:: TRECHOS DE DADOS ::

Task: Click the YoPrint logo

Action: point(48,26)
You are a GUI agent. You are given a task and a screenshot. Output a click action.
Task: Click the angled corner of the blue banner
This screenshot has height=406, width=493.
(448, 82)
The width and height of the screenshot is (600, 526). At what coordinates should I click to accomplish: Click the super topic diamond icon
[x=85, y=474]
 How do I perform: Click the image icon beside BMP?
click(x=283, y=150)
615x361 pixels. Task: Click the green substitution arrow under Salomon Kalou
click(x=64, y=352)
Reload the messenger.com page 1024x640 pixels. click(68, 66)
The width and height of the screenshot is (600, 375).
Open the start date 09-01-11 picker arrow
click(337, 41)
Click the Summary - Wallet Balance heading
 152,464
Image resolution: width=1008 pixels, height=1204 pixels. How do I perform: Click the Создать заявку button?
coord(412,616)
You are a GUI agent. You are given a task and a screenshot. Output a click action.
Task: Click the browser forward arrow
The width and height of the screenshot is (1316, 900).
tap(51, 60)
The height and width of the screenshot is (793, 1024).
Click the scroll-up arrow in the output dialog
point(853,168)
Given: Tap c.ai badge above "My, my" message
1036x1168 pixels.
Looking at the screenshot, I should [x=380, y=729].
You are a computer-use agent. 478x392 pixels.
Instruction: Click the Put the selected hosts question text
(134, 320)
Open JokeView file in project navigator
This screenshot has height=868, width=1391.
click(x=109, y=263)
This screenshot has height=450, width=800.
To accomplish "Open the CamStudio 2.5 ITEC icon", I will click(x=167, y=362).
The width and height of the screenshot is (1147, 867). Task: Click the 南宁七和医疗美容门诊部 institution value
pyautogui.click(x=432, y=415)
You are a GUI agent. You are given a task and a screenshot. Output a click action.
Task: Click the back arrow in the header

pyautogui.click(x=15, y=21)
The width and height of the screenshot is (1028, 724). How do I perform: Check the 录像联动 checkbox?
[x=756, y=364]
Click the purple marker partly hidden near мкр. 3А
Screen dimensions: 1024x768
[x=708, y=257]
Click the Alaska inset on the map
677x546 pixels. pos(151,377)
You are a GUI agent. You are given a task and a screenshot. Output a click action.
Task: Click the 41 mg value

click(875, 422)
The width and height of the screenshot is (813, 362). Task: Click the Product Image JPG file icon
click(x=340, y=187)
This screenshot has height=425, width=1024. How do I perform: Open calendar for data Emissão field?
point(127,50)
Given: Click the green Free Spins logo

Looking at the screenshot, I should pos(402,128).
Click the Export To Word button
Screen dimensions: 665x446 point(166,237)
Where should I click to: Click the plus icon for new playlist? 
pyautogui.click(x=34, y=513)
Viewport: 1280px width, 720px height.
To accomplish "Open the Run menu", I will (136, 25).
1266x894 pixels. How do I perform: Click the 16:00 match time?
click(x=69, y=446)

:::

■ INSTRUÇÕES: Reescreva todas as linhas dos registros acima como uma lista JSON de strings, com uma string para cada linha e sem as linhas em branco.

■ SOLUÇÃO DO PROBLEMA:
[
  "Task: Click the YoPrint logo",
  "Action: point(48,26)",
  "You are a GUI agent. You are given a task and a screenshot. Output a click action.",
  "Task: Click the angled corner of the blue banner",
  "This screenshot has height=406, width=493.",
  "(448, 82)",
  "The width and height of the screenshot is (600, 526). At what coordinates should I click to accomplish: Click the super topic diamond icon",
  "[x=85, y=474]",
  " How do I perform: Click the image icon beside BMP?",
  "click(x=283, y=150)",
  "615x361 pixels. Task: Click the green substitution arrow under Salomon Kalou",
  "click(x=64, y=352)",
  "Reload the messenger.com page 1024x640 pixels. click(68, 66)",
  "The width and height of the screenshot is (600, 375).",
  "Open the start date 09-01-11 picker arrow",
  "click(337, 41)",
  "Click the Summary - Wallet Balance heading",
  " 152,464",
  "Image resolution: width=1008 pixels, height=1204 pixels. How do I perform: Click the Создать заявку button?",
  "coord(412,616)",
  "You are a GUI agent. You are given a task and a screenshot. Output a click action.",
  "Task: Click the browser forward arrow",
  "The width and height of the screenshot is (1316, 900).",
  "tap(51, 60)",
  "The height and width of the screenshot is (793, 1024).",
  "Click the scroll-up arrow in the output dialog",
  "point(853,168)",
  "Given: Tap c.ai badge above \"My, my\" message",
  "1036x1168 pixels.",
  "Looking at the screenshot, I should [x=380, y=729].",
  "You are a computer-use agent. 478x392 pixels.",
  "Instruction: Click the Put the selected hosts question text",
  "(134, 320)",
  "Open JokeView file in project navigator",
  "This screenshot has height=868, width=1391.",
  "click(x=109, y=263)",
  "This screenshot has height=450, width=800.",
  "To accomplish \"Open the CamStudio 2.5 ITEC icon\", I will click(x=167, y=362).",
  "The width and height of the screenshot is (1147, 867). Task: Click the 南宁七和医疗美容门诊部 institution value",
  "pyautogui.click(x=432, y=415)",
  "You are a GUI agent. You are given a task and a screenshot. Output a click action.",
  "Task: Click the back arrow in the header",
  "pyautogui.click(x=15, y=21)",
  "The width and height of the screenshot is (1028, 724). How do I perform: Check the 录像联动 checkbox?",
  "[x=756, y=364]",
  "Click the purple marker partly hidden near мкр. 3А",
  "Screen dimensions: 1024x768",
  "[x=708, y=257]",
  "Click the Alaska inset on the map",
  "677x546 pixels. pos(151,377)",
  "You are a GUI agent. You are given a task and a screenshot. Output a click action.",
  "Task: Click the 41 mg value",
  "click(875, 422)",
  "The width and height of the screenshot is (813, 362). Task: Click the Product Image JPG file icon",
  "click(x=340, y=187)",
  "This screenshot has height=425, width=1024. How do I perform: Open calendar for data Emissão field?",
  "point(127,50)",
  "Given: Click the green Free Spins logo",
  "Looking at the screenshot, I should pos(402,128).",
  "Click the Export To Word button",
  "Screen dimensions: 665x446 point(166,237)",
  "Where should I click to: Click the plus icon for new playlist? ",
  "pyautogui.click(x=34, y=513)",
  "Viewport: 1280px width, 720px height.",
  "To accomplish \"Open the Run menu\", I will (136, 25).",
  "1266x894 pixels. How do I perform: Click the 16:00 match time?",
  "click(x=69, y=446)"
]